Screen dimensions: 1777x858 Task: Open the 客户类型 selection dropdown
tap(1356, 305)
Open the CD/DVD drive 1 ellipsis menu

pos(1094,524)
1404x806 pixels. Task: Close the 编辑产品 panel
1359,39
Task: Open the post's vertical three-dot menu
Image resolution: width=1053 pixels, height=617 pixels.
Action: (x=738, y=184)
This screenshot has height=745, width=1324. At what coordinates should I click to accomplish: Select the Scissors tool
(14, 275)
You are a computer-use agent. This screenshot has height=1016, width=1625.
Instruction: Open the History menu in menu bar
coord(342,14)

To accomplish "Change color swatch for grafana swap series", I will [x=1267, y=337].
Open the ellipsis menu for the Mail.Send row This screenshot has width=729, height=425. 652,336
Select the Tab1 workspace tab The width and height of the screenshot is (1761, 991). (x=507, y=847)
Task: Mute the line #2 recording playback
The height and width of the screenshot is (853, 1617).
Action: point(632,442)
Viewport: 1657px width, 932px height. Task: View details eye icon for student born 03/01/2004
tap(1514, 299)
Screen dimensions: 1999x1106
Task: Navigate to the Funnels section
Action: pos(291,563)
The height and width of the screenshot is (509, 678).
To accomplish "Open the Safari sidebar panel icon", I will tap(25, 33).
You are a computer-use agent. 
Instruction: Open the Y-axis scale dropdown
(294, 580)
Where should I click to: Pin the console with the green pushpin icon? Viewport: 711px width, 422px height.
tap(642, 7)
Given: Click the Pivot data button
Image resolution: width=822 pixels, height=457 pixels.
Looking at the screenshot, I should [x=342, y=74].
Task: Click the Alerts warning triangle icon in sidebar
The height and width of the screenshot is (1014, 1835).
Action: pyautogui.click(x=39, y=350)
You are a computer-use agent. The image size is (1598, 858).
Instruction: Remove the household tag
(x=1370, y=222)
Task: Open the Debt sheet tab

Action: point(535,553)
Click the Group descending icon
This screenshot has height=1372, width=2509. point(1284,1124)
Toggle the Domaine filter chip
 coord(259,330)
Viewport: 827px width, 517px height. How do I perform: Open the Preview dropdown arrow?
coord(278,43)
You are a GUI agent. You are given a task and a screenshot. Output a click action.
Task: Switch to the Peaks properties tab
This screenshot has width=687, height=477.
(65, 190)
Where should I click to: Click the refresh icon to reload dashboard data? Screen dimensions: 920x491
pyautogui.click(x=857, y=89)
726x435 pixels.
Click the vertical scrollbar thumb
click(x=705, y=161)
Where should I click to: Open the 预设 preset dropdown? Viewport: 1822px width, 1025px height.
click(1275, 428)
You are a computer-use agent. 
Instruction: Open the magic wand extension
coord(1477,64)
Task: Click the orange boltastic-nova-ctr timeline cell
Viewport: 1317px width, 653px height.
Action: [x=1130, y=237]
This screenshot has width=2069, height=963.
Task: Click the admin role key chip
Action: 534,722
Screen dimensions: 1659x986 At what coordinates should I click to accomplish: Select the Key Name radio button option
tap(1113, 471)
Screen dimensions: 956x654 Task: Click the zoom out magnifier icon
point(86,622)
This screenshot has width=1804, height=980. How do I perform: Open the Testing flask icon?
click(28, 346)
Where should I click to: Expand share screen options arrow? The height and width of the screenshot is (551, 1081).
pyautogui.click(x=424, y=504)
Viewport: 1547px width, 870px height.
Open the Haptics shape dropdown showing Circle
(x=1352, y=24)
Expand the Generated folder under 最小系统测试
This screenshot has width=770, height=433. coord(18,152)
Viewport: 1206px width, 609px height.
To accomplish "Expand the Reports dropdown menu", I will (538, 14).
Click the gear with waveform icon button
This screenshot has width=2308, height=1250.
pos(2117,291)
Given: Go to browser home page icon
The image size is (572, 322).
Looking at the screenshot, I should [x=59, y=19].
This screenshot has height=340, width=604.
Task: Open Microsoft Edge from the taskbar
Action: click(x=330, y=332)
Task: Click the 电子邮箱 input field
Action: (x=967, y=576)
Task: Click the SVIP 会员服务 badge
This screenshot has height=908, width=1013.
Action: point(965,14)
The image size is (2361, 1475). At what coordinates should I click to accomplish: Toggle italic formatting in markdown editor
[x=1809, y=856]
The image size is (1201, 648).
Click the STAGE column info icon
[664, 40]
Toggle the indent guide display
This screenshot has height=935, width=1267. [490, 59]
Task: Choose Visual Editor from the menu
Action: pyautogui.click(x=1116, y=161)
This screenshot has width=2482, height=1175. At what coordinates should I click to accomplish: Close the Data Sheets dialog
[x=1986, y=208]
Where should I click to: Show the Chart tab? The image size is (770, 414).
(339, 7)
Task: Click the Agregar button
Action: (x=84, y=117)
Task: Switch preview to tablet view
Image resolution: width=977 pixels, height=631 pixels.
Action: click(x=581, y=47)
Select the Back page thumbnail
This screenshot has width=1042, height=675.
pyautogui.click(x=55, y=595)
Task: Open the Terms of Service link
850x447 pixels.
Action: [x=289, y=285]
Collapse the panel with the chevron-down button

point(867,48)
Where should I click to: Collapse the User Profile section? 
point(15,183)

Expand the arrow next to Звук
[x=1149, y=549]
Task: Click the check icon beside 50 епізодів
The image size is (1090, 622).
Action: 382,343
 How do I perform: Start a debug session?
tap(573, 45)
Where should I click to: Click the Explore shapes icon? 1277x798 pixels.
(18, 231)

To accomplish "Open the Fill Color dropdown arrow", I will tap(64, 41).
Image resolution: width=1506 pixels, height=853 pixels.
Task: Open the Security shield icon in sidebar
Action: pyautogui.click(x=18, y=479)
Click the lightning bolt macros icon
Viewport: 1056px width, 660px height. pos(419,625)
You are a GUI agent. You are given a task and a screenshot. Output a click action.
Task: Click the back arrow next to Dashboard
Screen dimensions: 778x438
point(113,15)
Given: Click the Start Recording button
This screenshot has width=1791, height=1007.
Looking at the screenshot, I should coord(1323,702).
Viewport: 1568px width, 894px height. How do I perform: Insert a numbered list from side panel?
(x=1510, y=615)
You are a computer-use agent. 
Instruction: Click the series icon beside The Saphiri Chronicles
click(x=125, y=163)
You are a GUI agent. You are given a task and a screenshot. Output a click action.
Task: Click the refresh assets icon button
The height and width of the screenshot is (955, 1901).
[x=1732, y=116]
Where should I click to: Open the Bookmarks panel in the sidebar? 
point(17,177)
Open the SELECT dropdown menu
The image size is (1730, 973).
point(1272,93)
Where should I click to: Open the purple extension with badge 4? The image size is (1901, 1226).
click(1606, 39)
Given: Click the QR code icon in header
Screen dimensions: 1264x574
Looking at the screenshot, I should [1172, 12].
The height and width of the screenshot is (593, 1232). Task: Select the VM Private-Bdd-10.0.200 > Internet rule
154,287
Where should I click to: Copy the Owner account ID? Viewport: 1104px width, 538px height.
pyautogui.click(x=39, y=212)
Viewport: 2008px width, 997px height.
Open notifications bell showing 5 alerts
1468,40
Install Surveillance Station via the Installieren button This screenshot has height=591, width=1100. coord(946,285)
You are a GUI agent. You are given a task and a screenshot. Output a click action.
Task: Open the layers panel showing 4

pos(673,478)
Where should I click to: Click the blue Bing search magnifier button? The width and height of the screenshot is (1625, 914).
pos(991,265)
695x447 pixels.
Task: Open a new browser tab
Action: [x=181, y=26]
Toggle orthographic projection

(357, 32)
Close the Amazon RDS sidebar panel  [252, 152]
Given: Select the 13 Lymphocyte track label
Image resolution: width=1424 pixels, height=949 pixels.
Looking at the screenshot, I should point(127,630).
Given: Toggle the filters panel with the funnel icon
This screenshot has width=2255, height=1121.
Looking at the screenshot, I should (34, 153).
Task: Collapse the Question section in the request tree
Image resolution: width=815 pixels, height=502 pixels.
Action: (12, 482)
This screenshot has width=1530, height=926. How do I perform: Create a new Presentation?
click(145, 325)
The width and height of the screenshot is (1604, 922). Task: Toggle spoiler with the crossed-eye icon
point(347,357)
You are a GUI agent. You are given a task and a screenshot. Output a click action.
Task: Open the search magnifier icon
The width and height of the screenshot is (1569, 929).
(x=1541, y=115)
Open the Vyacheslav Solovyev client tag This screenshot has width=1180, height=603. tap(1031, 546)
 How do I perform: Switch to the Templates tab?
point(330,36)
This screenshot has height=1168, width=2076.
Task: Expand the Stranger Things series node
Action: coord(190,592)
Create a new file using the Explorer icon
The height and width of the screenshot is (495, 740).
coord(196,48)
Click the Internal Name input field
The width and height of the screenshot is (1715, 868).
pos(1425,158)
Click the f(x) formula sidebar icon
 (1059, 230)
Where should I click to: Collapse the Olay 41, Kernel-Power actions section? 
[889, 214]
--------
* Work to complete: In the listing above, start at the line with "Viewport: 1547px width, 870px height.", go on through the line with "Viewport: 1206px width, 609px height.", and copy each of those lines exactly; leave out all the rest.

* Result:
Viewport: 1547px width, 870px height.
Open the Haptics shape dropdown showing Circle
(x=1352, y=24)
Expand the Generated folder under 最小系统测试
This screenshot has width=770, height=433. coord(18,152)
Viewport: 1206px width, 609px height.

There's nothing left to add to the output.